The great risk in all this is that whatever the Pacific needs, it is unlikely to actually receive. Purely donor-driven approaches rarely deliver what a recipient needs, especially when it is geopolitics – not development – driving the agenda.

This new-found interest in the region has also created a myriad of different bilateral aid processes for recipient countries to navigate. As a result, public servants are forced to spend their days writing proposal after proposal, rather than actually getting on with delivering them.

Take Tuvalu, where the support of 58 different donor countries makes up more than half of its gross domestic product, but where there are only eight people responsible for managing this aid.

With the fight against climate change now touching every development project in the Pacific, the greatest setback in the push to harmonise this development aid in recent years has arguably been Australia’s decision to withdraw from the Green Climate Fund (GCF).

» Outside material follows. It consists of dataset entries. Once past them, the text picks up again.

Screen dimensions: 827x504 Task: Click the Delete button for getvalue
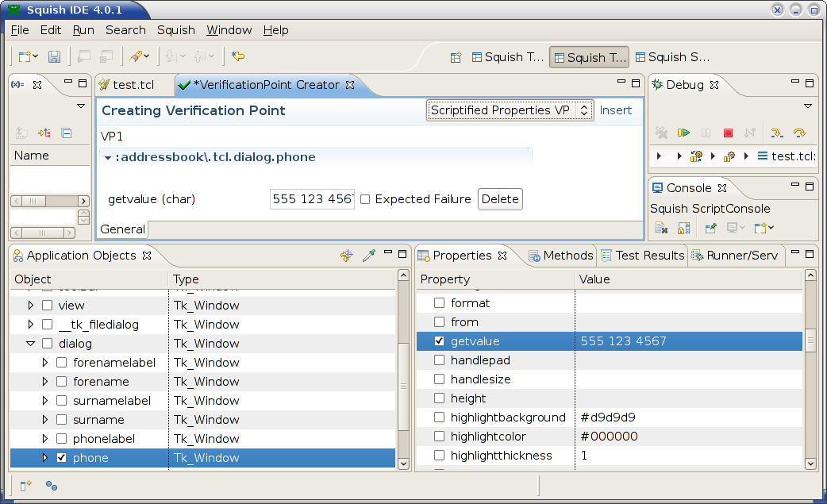tap(500, 199)
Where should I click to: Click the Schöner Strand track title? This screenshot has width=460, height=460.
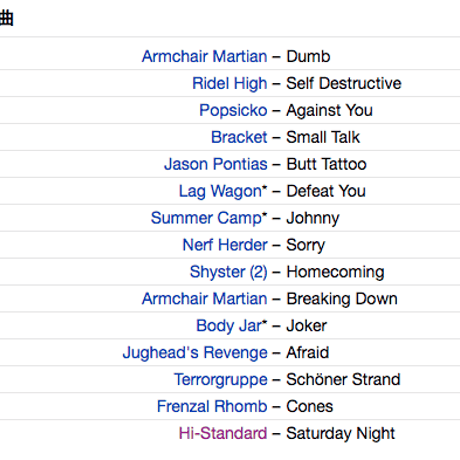tap(343, 380)
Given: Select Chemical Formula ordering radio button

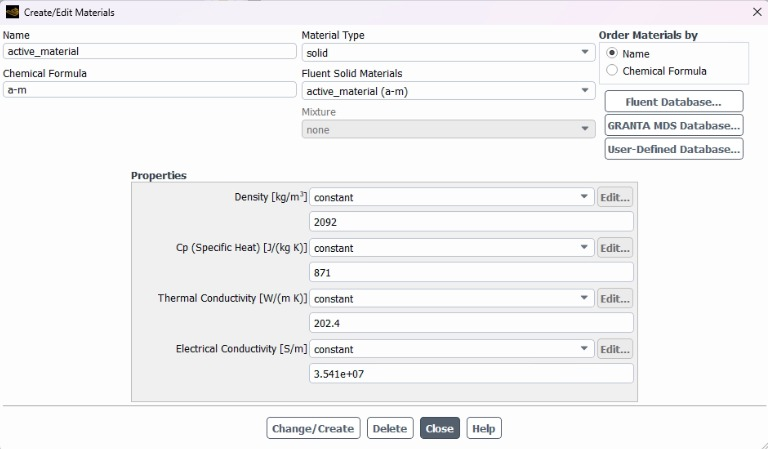Looking at the screenshot, I should [612, 70].
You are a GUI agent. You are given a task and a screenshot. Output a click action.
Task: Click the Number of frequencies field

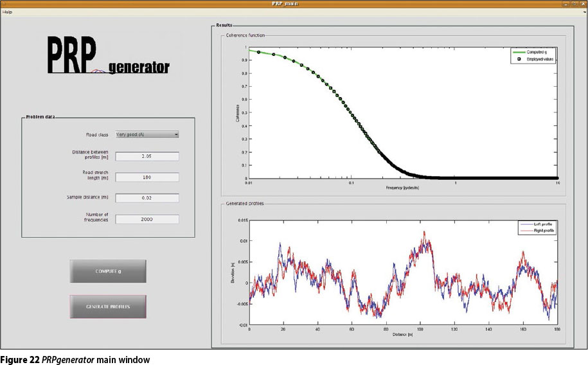pos(147,219)
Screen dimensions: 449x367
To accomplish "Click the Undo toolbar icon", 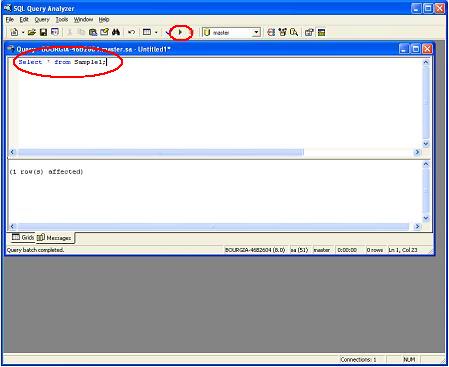I will 132,32.
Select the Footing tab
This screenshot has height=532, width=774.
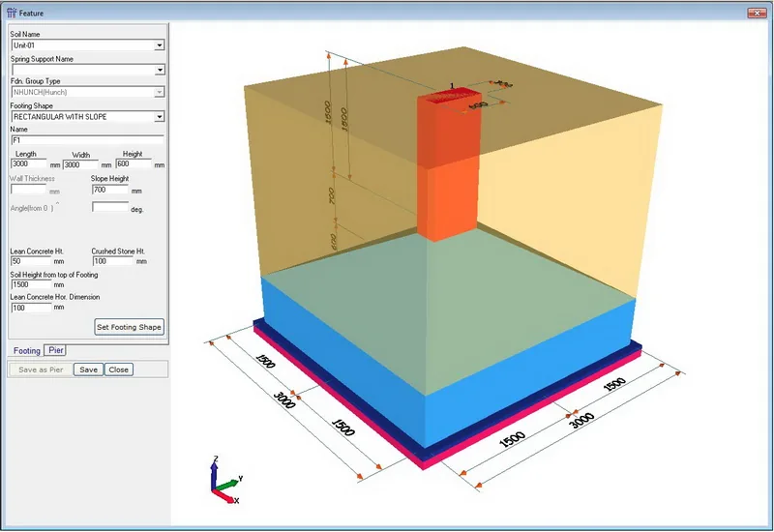[x=27, y=350]
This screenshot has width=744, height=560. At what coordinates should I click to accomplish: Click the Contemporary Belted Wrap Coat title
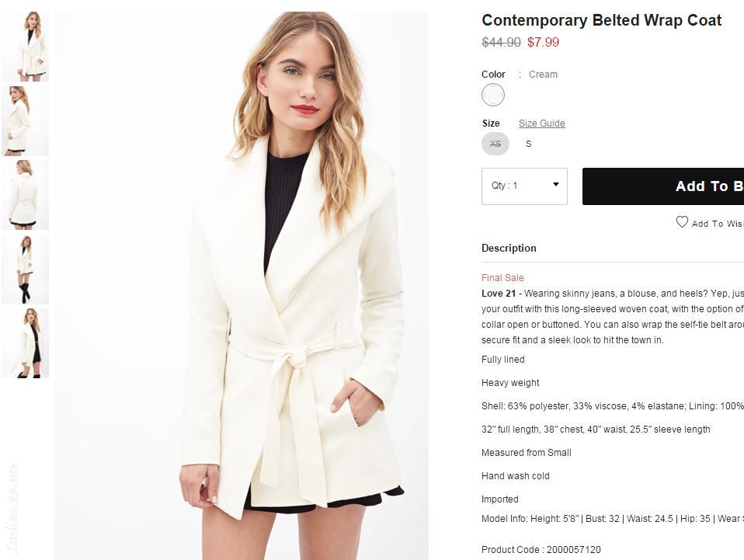click(x=602, y=20)
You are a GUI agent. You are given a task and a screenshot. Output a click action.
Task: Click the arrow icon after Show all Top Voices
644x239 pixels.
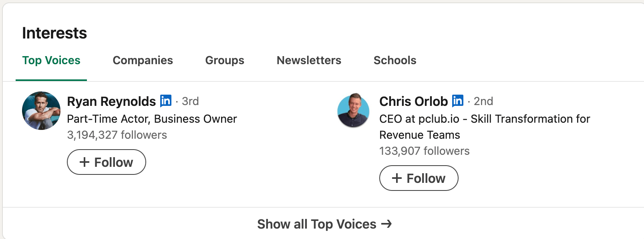pyautogui.click(x=386, y=224)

The GCF was designed to precisely address this problem by streamlining climate finance. No amount of additional bilateral funding from Australia will make up for this reckless decision.

However, China’s approach is equally problematic – not least its proclivity for bilateral support and large concessional loans, over multilateral channels or even cooperative development projects with other donors. It is hard to underestimate the geopolitical kudos that would probably come Beijing’s way from developing countries if it were to channel some of its own funding through the GCF, for example.

Australia, which remains the largest donor to the region by far, has a particular interest in helping forge a more coordinated approach among the Pacific’s donor community. Analyst Allan Behm’s recent suggestion for Australia to convene a donor conference is a good one.

Australia should realise that its own Pacific “step up” will continue to be hamstrung by its lack of a genuine climate policy, its ability to play this kind of role will remain limited.

Most importantly, such an approach should also be driven by the Pacific itself. The Pacific Islands Forum’s existing “Dialogue Partners” group could provide the basis for this, especially if it can find a way to involve Taiwan.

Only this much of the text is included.